A síndica do condomínio residencial Parque das Camélias, Iracema Almas, procurou a reportagem do Jornal da Cidade, ontem, para esclarecer informações incorretas contidas em matéria veiculada na edição desta quinta-feira intitulada “Gatos são achados mortos e outros desaparecem no Parque das Camélias”. Segundo ela, o residencial onde ocorreram as mortes de alguns gatos relatadas no texto não fica na “região do Parque das Camélias”, e sim no Jardim Cruzeiro do Sul - nome do bairro.
“Da forma como o texto da matéria foi escrito, dá a entender que o problema ocorreu no Parque das Camélias, que é apenas o nome de um condomínio residencial, e não de um bairro. No Camélias (residencial), não houve nenhum caso de morte e nem de desaparecimento de gatos”, afirma Iracema.
A moradora que fez a denúncia ao JC, que não reside no Parque das Camélias, pediu para que não seja divulgado o nome do condomínio onde ocorreram as mortes. Sua preocupação é de não manchar a imagem do local e das demais pessoas que residem lá.
Segundo a denunciante, ela cuidava de alguns gatos que habitavam o local. Após voltar de uma viagem de férias na última semana, encontrou quatro deles mortos, e outros quatro desapareceram. Segundo ela, que registrou boletim de ocorrência (BO) sobre o caso, os animais eram castrados e vacinados.

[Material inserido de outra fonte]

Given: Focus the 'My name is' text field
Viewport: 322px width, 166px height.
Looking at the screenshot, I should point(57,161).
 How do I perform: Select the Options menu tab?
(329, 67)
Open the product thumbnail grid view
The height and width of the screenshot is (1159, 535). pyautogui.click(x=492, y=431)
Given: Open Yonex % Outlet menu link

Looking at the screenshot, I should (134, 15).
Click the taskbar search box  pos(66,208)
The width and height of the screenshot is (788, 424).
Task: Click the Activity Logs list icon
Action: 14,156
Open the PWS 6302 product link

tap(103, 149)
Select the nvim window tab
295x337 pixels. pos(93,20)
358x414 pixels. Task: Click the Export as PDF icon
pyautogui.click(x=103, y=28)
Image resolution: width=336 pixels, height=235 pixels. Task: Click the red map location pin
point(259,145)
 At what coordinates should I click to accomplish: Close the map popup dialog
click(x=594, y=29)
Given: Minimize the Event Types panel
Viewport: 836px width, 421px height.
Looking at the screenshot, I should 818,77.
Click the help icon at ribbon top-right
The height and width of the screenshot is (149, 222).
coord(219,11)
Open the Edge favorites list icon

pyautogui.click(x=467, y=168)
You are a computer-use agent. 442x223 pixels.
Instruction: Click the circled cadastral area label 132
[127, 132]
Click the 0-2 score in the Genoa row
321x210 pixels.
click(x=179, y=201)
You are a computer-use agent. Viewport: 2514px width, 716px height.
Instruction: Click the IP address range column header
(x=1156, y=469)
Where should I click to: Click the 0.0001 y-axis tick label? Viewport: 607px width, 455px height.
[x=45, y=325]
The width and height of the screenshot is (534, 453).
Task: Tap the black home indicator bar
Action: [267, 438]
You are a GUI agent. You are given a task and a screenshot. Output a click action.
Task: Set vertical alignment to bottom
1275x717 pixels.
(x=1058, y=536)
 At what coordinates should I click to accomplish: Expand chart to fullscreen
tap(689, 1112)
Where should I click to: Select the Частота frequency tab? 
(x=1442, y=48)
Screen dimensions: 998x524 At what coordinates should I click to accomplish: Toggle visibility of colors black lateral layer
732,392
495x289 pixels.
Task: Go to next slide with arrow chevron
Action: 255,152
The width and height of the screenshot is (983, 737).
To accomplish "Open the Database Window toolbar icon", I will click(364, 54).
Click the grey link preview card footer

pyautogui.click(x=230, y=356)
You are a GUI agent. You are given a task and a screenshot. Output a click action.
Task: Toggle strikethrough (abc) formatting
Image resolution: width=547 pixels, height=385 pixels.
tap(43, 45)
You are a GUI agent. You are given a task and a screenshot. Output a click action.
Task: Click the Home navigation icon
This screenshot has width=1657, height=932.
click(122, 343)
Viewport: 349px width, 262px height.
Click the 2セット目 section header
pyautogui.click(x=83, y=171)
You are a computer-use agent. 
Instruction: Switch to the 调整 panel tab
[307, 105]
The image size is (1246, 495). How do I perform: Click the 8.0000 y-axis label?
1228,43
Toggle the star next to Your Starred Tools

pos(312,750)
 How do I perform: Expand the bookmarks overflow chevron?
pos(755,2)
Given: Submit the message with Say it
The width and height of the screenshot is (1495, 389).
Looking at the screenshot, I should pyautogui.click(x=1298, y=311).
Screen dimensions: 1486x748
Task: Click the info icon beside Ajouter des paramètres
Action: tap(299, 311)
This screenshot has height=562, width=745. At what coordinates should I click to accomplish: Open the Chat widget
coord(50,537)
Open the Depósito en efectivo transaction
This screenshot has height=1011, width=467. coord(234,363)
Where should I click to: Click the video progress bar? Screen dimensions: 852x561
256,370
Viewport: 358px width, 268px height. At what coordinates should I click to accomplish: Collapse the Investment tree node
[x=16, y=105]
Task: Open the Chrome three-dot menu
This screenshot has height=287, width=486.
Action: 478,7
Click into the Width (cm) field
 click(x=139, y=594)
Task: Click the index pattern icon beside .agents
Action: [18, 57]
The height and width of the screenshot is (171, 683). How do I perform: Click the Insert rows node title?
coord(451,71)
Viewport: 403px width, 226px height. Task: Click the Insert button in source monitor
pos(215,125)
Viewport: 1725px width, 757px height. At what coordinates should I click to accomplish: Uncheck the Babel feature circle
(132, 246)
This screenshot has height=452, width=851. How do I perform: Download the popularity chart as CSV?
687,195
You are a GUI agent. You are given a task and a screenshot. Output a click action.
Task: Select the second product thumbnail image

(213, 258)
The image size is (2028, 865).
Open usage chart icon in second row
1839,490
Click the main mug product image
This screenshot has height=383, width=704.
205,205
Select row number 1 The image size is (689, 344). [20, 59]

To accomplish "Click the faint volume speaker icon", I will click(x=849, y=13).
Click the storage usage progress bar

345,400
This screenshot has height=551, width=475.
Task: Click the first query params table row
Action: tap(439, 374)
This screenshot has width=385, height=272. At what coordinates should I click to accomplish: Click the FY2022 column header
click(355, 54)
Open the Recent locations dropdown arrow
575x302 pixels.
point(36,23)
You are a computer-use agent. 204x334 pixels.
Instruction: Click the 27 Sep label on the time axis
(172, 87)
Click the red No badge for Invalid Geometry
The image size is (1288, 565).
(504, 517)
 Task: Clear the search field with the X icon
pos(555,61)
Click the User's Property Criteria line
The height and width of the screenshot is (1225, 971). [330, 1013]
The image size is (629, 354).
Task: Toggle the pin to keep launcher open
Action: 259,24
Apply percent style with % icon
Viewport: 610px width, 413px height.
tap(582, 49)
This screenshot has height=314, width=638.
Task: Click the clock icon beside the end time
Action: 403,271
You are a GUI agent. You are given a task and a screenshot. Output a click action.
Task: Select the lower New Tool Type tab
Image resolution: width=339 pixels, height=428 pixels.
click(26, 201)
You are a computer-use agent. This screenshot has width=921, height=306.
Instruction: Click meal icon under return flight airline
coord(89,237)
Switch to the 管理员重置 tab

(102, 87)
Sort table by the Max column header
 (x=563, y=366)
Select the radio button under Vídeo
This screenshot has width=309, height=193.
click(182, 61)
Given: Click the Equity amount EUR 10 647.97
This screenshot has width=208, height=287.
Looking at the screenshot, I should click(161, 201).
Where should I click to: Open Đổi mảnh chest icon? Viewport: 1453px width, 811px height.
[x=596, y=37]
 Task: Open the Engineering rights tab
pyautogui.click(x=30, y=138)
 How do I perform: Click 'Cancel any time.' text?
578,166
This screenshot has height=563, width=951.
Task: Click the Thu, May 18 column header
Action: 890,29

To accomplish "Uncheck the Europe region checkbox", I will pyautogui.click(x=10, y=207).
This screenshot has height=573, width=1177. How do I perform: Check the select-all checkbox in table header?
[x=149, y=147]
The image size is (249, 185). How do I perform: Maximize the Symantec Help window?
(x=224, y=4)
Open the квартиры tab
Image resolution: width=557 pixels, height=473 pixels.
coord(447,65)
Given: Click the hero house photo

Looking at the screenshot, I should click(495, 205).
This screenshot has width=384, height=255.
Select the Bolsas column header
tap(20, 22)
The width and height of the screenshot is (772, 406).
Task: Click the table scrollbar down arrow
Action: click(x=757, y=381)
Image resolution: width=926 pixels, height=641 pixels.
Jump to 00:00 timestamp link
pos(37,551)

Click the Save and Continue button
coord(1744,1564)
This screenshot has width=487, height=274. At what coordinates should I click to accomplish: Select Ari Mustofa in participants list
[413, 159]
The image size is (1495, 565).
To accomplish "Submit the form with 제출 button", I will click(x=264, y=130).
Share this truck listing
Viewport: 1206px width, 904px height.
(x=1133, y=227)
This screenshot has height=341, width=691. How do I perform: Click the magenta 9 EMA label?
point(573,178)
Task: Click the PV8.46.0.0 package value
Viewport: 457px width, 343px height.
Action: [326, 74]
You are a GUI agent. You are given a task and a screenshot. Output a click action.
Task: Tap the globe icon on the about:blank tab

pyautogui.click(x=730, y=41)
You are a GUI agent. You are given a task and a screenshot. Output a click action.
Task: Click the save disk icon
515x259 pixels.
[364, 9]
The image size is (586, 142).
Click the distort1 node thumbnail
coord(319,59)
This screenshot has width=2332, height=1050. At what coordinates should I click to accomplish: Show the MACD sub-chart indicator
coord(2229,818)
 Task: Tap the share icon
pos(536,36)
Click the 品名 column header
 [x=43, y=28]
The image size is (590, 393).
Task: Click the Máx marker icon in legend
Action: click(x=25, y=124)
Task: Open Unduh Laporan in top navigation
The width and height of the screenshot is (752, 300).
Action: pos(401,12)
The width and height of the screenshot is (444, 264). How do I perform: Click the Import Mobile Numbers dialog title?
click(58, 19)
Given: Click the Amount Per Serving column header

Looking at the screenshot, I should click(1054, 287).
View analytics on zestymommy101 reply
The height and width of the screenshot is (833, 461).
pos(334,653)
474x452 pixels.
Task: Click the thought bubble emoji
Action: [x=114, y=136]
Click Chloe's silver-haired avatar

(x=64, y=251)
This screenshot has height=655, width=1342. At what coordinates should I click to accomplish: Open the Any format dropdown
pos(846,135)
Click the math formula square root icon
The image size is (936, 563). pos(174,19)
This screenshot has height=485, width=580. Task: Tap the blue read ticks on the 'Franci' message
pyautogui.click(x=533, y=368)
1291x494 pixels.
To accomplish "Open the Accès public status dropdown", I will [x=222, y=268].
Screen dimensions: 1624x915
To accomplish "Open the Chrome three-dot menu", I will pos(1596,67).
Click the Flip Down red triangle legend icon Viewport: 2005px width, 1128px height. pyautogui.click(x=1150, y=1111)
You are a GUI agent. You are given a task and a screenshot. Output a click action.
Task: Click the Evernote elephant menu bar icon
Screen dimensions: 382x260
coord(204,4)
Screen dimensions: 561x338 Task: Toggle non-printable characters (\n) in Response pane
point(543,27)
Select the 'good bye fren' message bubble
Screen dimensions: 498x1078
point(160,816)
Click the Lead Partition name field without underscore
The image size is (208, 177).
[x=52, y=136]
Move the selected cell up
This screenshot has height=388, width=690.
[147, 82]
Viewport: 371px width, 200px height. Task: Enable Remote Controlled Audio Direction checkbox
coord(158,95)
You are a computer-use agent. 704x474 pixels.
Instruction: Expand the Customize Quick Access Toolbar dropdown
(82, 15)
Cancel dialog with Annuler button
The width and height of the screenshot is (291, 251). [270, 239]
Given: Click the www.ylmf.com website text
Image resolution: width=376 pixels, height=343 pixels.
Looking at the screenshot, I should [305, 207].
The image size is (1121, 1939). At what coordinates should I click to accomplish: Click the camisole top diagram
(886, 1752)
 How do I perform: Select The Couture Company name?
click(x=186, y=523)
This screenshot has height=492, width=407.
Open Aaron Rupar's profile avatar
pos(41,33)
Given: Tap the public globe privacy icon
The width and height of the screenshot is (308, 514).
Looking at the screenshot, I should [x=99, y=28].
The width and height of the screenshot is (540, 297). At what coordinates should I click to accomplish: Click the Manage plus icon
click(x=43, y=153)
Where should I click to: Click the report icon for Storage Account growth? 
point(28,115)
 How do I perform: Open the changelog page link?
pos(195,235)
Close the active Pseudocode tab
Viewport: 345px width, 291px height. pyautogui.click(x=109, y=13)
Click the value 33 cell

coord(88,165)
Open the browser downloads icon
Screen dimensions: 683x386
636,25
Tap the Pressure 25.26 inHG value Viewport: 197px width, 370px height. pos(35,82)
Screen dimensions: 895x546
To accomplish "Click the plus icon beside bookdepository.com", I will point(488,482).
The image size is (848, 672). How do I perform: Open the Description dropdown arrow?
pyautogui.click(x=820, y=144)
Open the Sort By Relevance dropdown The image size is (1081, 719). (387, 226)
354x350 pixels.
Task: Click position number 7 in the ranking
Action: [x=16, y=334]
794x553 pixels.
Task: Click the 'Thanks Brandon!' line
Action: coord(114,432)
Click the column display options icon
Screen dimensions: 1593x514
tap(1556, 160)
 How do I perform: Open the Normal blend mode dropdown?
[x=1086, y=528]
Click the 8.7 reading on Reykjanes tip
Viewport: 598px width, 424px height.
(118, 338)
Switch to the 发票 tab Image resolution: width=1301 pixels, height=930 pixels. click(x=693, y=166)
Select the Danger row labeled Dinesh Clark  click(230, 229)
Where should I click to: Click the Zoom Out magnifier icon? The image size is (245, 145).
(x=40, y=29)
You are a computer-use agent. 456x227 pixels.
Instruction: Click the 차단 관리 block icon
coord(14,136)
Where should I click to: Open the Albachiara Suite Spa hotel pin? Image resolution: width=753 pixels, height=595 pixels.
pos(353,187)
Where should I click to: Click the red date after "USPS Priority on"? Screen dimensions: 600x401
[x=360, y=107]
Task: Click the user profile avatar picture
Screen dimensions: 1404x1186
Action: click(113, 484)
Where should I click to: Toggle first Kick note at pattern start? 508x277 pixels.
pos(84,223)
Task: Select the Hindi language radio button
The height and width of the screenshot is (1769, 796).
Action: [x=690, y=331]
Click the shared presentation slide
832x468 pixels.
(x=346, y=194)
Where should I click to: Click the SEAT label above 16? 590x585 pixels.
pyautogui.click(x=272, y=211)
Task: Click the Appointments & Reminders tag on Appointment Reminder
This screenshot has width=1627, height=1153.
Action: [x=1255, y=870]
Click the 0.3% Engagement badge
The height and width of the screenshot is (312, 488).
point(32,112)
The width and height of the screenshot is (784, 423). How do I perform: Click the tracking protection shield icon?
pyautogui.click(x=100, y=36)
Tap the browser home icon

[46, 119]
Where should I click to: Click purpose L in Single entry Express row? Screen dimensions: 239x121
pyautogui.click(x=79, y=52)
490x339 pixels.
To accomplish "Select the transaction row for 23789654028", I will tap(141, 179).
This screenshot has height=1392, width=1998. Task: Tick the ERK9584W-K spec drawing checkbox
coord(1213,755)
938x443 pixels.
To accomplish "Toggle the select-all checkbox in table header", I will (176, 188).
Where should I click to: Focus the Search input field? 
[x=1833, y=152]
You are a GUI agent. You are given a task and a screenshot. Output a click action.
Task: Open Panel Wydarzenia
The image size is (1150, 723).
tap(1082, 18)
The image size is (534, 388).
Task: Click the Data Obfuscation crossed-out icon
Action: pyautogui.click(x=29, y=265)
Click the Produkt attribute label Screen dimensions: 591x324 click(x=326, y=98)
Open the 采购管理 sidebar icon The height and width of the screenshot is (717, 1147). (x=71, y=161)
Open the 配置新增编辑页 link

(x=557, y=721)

A síndica do residencial Parque das Camélias faz questão de ressaltar que em junho do ano passado a administração do condomínio realizou um trabalho no local que resultou em um cadastro de todos os gatos lá existentes.
“Todos os gatos receberam coleira, inclusive os que já eram de moradores do condomínio. Os demais passaram por avaliação médica em uma clínica veterinária e alguns foram castrados. Alguns deles foram adotados por moradores e outros foram encaminhados para adoção através dessa clínica e de ONGs que fizeram parceria com a gente”, relata.
Iracema destaca que todo o trabalho foi feito em parceria com uma clínica veterinária, organizações não-governamentais (ONGs) de proteção aos animais e com o Centro de Controle de Zoonoses (CCZ) de Bauru. “Todas as despesas foram pagas pela administração do condomínio, e depois disso, não houve problemas envolvendo gatos no Camélias.”